Tue Jan 28 17:13:13 UTC 2025: **India’s Budget 2025: Boosting Growth Amidst Economic Challenges**
NEW DELHI – India’s Union Budget 2025, to be presented on February 1st by Finance Minister Nirmala Sitharaman, is expected to address key economic challenges including a weakening rupee and sluggish domestic demand. The budget, her eighth, aims to boost consumption and economic growth while maintaining fiscal discipline.
The projected fiscal deficit for FY25 is 4.7-4.8% of GDP, a slight improvement. Increased capital expenditure, investments in agriculture, and a rise in subsidies are anticipated, although large-scale cash transfer schemes are less likely.
Several sectors have submitted proposals:
* **Renewable Energy:** Serentica Renewables CEO Akshay Hiranandani urged the government to absorb some costs of renewable energy transmission infrastructure and provide concessional financing for projects, particularly hybrid solutions.
* **Healthcare:** Doceree’s Harshit Jain advocated for a dedicated financial pool for technology-driven healthcare solutions to accelerate drug development and improve patient outcomes.
* **Automobiles:** Automakers, including Toyota Kirloskar Motor, called for merit-based policies supporting various green technologies and alternative fuels. They also requested measures to boost consumer disposable income, encourage scrapping of old vehicles, and lower the GST on hybrid vehicles (currently 28%). Concerns were raised about delays in Production Linked Incentives (PLI) disbursement and value addition norms impacting the EV market.
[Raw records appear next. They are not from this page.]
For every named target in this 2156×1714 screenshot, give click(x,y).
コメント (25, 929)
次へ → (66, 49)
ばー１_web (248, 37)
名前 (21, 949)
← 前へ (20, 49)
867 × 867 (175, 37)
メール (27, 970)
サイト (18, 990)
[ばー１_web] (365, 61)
Increased infrastructure spending, particularly on national highways, is also sought to stimulate the commercial vehicle sector.
* **Startups:** Startups are pushing for reforms to improve access to working capital, simplify taxation, and reduce compliance burdens. They highlighted the challenges posed by the current input tax credit (ITC) system, which ties up crucial funds.
* **Electronics and Semiconductors:** The India Electronics and Semiconductor Association (IESA) urged for a $20 billion increase in PLI scheme allocation over the next five years to boost domestic production, citing the need for strategic autonomy in the face of global geopolitical uncertainties.
The budget’s impact on various sectors, including the crypto market (which will be separately reported), and its overall success in stimulating economic growth will be closely watched. The current slowdown in both passenger and commercial vehicle sales, particularly in urban areas, necessitates policies designed to enhance disposable income and create employment opportunities.